Exercise details –
In the text about the startup's pitch deck, why does it not matter that many of the features listed under future optimizations were later abandoned or turned into something else? Answer in one to three sentences.

Text to read –

The document has been widely publicized since the company’s ascent into startup superstardom. And the content of it is pretty bare bones. Less than thirty slides, mostly financially focused, and minimal design.

But at the end of the deck, there’s one section that’s particular inspiring. The page called future optimizations.

Garett, the company founder, was casting a vision about the untapped potential of his ride sharing brand. He listed potential offerings like premium on demand services, improved geolocation technology, incentives for using electric cars, and so on.

Today, more than a decade later, many of those features have either been abandoned or evolved into something else.

But that’s not the point. Because when you’re defining a new category and launching a new brand, you have to be a visionary. You need original ideas about what the future could be like. You need to see what something could become, long before it actually happens.

Now, as any entrepreneur will tell you, predicting the behavior of technology, even a few years from now, is almost impossible. But that doesn’t make the visonearing process any less worthwhile. Imagining and sharing future optimizations is a useful exercise.

Records supplied –
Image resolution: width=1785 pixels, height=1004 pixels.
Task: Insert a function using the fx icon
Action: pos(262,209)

==

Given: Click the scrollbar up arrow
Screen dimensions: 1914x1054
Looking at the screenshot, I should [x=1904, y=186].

Correct response –
When you're defining a new category and launching a new brand, you have to be a visionary. You need original ideas about what the future could be like and must see what something could become long before it happens.